# Used golf clubs



## Tmacmillan (Jul 12, 2015)

Hi there I have recently bought a villa in Marbella and want to purchase 4 sets of decent golf clubs to leave here ..was wondering if anyone knows the best way to go about this ..thanks TIm. Handicaps range 8-16 ish ...


----------



## snikpoh (Nov 19, 2007)

Tmacmillan said:


> Hi there I have recently bought a villa in Marbella and want to purchase 4 sets of decent golf clubs to leave here ..was wondering if anyone knows the best way to go about this ..thanks TIm. Handicaps range 8-16 ish ...


Really depends how much you want to spend. Courses will usually have a shop which might sell second-hand clubs.

I have a set or two for sale but I'm a long way from you.


----------



## alborino (Dec 13, 2014)

ebay.es/


----------



## alborino (Dec 13, 2014)

Tmacmillan said:


> Hi there I have recently bought a villa in Marbella and want to purchase 4 sets of decent golf clubs to leave here ..was wondering if anyone knows the best way to go about this ..thanks TIm. Handicaps range 8-16 ish ...


I think your issue will be the condition of secondhand clubs. There is a lot of rubbish in Spain which is no great surprise. And by the time you buy them and have them re-gripped (important in Marbella) not sure a bulk discount on four new sets may not be a better option. But as Snikpoh says the local course would be my first port of call as you'd be buying friends as well as clubs.

Just an aside but in that handicap range why would they not bring clubs with them? And what about lefties? And if you're leaving them unattended - security? 

But if I wanted to buy secondhand I'd go to 

http://www.segundamano.es/ 

or ebay.es/ 

Have had good stuff without hassle although that might be down to luck


----------



## tarot650 (Sep 30, 2007)

Tmacmillan said:


> Hi there I have recently bought a villa in Marbella and want to purchase 4 sets of decent golf clubs to leave here ..was wondering if anyone knows the best way to go about this ..thanks TIm. Handicaps range 8-16 ish ...

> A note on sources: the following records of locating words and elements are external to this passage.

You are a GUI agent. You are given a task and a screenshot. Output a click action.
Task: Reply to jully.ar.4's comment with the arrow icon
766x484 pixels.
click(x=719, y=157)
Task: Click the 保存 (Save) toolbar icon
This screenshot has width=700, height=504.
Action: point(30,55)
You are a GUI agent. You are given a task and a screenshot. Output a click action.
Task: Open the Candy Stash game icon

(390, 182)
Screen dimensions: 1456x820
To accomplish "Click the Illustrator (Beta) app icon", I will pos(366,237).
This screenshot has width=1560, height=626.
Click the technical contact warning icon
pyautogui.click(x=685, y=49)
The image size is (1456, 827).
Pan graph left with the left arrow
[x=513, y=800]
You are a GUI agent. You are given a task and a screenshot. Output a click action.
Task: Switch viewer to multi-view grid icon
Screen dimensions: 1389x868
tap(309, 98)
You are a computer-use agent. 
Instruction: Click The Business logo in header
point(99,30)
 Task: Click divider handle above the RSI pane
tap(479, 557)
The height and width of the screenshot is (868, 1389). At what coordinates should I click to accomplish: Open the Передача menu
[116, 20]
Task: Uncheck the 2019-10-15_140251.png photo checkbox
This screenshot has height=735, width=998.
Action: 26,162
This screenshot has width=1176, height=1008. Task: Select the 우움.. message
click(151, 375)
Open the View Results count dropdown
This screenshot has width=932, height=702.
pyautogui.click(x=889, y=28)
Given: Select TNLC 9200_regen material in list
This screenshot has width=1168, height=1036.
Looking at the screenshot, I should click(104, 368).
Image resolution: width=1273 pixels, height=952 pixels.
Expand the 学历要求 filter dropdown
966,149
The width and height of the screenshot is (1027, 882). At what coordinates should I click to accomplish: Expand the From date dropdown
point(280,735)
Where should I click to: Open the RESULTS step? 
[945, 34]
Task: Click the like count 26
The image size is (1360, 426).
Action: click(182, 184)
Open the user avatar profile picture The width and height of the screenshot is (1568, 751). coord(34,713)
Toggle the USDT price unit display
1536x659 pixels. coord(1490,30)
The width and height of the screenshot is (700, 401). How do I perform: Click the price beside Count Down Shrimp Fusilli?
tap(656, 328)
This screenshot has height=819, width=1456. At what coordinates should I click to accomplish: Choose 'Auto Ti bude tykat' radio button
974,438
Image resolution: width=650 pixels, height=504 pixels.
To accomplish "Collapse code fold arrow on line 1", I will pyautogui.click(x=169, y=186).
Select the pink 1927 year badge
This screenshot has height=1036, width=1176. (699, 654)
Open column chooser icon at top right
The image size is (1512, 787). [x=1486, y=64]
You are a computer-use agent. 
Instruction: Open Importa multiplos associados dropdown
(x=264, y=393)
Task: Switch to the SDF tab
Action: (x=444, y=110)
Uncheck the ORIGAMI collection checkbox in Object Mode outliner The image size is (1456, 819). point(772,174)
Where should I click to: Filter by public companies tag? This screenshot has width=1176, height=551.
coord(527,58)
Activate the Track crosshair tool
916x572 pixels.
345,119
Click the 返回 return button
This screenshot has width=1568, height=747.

Sunshine golf Spain, golf store and golf products for sale - Sunshine Golf Spain

Sunshine Golf in La Cala.tel 952 494 Seem to have a great reputation and have been here a lot of years.Worth giving them a ring also they might know somebody who is selling a set.Hope you get sorted.Regards.SG.


----------



## Tmacmillan (Jul 12, 2015)

thanks for your help


----------



## Benj23 (Oct 10, 2013)

There's a new page that has just been started on Facebook called "Costa golf buddies (Costa del sol)" 

Might be useful to you.


----------



## Tmacmillan (Jul 12, 2015)

Thanks for that


----------